Integrating Oracle Database with Debezium and Kafka Connect for CDC (Change Data Capture)
Introduction:
Change Data Capture (CDC) is a pivotal component in modern data architectures, enabling real-time data synchronization and analysis across different systems. Oracle Database, being a cornerstone of many enterprises, often requires seamless integration with CDC solutions. In this article, we will delve into the integration of Oracle Database with Debezium and Kafka Connect, two popular open-source tools that facilitate CDC.
Why do Debezium and Kafka connect?
Debezium and Kafka Connect offer a robust and scalable solution for the CDC. Debezium captures row-level changes in databases and streams them to Apache Kafka topics, while Kafka Connect provides connectors to easily integrate data sources and sinks with Kafka. This combination allows for real-time data propagation and enables various downstream applications such as analytics, monitoring, and data warehousing.
Prerequisites:
Before proceeding, ensure you have Docker installed on your system
- Oracle Database installed and configured.
- Apache Kafka and Apache ZooKeeper installed and configured.
- Debezium and Kafka Connect installed and configured.
- Appropriate permissions and access to Oracle Database and Kafka infrastructure.
Github Repo Link:
https://github.com/royalihasan/dockerized-setup-kafka-connect-oracle-debezium-stack/tree/master
How to set up Oracle in Docker
Firstly, we need to make an account on the Oracle website.
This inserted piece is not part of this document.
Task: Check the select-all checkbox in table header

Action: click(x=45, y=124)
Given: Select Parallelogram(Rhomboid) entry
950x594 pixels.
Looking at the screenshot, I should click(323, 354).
Oracle Container Registry Explore more:
Step 1:Login to the Oracle Container Registry:
Run the following command to log in to the Oracle Container Registry. You will be prompted to enter your Oracle Cloud credentials (username and password):
docker login container-registry.oracle.com
Step 2:Pull the Oracle Image:
docker pull container-registry.oracle.com/database/enterprise:latest
Docker Compose File
version: '3.8'
services:
zookeeper:
image: confluentinc/cp-zookeeper:latest
container_name: zookeeper
environment:
ZOOKEEPER_CLIENT_PORT: 2181
ZOOKEEPER_TICK_TIME: 2000
kafka:
image: confluentinc/cp-kafka:latest
container_name: kafka
depends_on:
- zookeeper
ports:
- 9092:9092
environment:
KAFKA_ZOOKEEPER_CONNECT: "zookeeper:2181"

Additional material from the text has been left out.